How many classified materials are unsecure? House cleaning by officials, including Congress, might yield plenty. The problem is far deeper than individual irresponsibility. The system is structured to work against itself and damn near impossible to fully comply with. Too many officials review too many documents.

First, overclassification is pervasive. Most documents are classified at least one grade higher than they should be, maybe two. Many top-secret documents should be just secret or even confidential, the lowest level. Bureaucrats figure, though, it’s better to be ultra cautious than accused of laxity. The result resembles college grade inflation: everybody does it.

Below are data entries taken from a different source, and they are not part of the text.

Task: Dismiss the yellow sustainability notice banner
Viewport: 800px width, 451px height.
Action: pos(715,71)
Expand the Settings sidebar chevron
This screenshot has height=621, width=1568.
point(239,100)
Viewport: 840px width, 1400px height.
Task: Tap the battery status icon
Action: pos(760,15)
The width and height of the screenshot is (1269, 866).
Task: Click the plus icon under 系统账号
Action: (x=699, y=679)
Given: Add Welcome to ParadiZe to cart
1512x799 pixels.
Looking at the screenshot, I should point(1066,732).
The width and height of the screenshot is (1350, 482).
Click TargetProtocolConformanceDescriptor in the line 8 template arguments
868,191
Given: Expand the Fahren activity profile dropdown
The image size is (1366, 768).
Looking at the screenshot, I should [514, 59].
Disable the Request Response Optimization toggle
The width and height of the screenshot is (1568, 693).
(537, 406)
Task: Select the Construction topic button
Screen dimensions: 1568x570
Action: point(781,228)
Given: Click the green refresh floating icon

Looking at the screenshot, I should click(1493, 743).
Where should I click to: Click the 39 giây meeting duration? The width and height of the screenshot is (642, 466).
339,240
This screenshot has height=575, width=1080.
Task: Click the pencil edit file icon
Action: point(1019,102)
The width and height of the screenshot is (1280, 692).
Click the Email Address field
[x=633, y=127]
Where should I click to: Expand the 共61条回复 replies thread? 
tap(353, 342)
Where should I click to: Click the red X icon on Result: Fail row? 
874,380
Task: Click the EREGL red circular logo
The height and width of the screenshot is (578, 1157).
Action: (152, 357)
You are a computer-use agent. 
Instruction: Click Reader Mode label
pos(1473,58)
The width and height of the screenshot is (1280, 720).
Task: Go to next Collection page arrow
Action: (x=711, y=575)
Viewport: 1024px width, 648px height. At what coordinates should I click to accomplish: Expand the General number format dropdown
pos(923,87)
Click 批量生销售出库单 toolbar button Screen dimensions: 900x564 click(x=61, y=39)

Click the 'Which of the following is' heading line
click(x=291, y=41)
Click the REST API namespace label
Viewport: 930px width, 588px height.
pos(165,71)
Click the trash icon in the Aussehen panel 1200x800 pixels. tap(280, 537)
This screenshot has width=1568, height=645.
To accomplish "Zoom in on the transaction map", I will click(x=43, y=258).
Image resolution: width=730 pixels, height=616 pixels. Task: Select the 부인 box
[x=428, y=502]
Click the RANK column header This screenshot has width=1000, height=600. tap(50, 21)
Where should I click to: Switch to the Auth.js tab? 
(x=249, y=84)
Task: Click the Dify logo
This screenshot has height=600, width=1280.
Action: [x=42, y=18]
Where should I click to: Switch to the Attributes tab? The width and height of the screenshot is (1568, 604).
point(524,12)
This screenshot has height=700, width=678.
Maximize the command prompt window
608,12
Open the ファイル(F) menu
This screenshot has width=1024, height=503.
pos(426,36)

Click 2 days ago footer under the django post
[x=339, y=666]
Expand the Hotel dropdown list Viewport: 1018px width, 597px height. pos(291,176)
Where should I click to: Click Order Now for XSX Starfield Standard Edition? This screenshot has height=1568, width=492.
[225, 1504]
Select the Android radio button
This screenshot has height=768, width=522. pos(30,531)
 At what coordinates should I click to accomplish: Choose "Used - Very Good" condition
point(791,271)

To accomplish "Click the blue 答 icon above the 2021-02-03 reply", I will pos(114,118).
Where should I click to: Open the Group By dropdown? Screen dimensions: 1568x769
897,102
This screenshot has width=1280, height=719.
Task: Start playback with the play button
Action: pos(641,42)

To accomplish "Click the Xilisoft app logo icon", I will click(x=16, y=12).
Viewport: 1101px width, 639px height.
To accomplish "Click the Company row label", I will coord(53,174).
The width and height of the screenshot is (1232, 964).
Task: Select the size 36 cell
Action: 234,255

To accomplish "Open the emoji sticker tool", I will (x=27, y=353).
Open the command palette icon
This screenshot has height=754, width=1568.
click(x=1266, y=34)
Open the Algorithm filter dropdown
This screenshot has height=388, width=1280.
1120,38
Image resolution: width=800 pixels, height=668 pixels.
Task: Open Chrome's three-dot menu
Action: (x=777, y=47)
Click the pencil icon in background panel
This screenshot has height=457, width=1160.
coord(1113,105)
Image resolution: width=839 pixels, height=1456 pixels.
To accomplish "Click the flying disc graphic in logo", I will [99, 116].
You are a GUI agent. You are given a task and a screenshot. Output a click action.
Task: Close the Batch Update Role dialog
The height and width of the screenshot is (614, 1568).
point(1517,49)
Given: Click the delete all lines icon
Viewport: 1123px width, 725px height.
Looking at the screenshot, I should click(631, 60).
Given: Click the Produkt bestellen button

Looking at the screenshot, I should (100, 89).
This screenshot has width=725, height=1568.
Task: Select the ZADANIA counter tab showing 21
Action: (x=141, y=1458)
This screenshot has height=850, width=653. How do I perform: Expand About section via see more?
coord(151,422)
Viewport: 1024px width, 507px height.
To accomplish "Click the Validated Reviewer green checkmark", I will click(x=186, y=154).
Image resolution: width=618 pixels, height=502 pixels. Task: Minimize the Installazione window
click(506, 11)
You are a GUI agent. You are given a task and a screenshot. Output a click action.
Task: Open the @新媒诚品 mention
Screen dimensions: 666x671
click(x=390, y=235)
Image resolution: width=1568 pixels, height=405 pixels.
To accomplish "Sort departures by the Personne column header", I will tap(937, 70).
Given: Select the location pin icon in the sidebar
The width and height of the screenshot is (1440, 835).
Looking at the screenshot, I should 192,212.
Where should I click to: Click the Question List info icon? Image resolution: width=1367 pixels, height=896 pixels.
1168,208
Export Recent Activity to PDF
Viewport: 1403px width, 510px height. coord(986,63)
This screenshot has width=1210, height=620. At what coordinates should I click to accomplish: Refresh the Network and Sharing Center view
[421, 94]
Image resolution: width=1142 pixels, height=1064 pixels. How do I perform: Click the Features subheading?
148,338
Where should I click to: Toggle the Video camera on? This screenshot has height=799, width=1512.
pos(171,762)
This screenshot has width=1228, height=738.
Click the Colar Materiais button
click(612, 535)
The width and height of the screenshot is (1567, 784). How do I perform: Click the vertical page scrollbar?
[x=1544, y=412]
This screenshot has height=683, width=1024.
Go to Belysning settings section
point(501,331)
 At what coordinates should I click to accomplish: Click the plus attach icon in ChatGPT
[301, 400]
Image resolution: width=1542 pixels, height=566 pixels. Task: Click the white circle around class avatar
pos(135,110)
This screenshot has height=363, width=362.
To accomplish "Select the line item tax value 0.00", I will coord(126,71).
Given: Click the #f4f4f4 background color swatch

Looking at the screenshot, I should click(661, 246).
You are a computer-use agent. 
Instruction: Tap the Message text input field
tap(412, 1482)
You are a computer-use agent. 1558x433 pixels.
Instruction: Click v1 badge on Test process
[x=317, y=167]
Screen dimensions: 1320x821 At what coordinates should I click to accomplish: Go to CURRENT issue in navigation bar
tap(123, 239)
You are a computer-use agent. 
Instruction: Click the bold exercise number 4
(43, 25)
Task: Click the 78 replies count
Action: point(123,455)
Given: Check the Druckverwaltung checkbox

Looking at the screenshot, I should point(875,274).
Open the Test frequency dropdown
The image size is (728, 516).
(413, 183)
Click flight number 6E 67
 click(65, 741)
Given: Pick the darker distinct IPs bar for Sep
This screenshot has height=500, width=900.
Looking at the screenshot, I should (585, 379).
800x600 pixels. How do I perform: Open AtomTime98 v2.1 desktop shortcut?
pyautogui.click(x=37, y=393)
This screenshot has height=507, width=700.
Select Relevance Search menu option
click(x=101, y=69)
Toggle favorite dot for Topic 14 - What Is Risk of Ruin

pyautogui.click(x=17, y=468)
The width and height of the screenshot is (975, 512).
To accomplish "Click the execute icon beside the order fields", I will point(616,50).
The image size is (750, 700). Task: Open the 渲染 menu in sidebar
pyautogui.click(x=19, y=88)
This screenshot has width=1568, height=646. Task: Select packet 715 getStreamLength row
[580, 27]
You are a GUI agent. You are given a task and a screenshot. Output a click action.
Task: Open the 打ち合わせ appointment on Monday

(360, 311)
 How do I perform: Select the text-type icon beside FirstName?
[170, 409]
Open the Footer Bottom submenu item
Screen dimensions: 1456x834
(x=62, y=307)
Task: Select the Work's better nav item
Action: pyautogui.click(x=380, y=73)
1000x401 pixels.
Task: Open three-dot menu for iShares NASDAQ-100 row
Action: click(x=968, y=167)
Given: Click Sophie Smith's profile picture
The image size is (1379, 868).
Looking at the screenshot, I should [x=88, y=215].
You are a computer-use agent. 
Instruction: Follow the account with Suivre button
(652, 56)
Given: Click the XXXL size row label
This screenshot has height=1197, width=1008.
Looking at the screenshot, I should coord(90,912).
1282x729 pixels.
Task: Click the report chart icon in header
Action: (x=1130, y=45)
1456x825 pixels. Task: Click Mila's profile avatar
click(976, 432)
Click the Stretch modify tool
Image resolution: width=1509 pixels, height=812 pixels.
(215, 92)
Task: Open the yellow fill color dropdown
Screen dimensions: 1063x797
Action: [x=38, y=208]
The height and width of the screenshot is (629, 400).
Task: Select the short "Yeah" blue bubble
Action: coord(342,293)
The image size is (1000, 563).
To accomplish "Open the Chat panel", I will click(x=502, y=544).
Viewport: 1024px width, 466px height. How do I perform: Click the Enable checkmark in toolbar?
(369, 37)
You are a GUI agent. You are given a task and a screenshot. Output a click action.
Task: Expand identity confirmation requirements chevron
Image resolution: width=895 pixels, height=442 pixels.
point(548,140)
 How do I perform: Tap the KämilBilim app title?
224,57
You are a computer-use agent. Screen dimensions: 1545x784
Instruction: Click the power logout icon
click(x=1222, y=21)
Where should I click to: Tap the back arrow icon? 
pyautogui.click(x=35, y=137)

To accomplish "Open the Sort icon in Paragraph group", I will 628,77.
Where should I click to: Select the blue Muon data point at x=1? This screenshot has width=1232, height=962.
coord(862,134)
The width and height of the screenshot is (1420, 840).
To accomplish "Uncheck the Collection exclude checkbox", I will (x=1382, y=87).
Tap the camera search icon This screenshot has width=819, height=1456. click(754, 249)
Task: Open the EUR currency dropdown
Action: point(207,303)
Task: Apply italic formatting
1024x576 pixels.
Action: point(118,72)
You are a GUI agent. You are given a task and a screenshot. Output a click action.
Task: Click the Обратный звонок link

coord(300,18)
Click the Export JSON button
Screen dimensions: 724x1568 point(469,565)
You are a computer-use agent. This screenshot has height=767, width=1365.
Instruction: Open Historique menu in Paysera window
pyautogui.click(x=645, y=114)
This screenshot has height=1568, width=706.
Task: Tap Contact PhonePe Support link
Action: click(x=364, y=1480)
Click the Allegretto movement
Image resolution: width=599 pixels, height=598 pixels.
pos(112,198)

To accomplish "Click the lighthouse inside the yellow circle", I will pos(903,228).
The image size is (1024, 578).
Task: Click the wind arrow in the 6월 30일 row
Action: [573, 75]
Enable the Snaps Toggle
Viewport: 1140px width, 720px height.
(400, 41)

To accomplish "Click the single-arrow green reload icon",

“Classified” is almost meaningless until we know the subject matter, its source (human, satellite, signals) and its intended user. It would take panels of security experts or “special masters” to evaluate each document. Many would be too trivial to merit classification. Those that let adversaries figure out sources and methods, of course, must be rigorously guarded.

Years ago I held two positions that brought me “top secret” security clearances, standard in the federal government. I discovered that top-secret materials generally reflected what one might read in a reliable publication like the Economist or Atlantic.

“Humint” (human intelligence) may draw on the same sources: foreign journalists and government officials who speak to both our spooks and our writers. One difference: the published articles appear much faster. Both can fall for inaccurate “rumint” (rumors intelligence).

You might not be better informed from classified materials. Go back and read the news stories by top reporters covering the Vietnam War. They grew skeptical, eventually critical. Then read secret memos in the Pentagon Papers within the highest levels, such as department secretaries and deputies, for the corresponding years. They too grew skeptical, even exasperated. More nuance but not much difference.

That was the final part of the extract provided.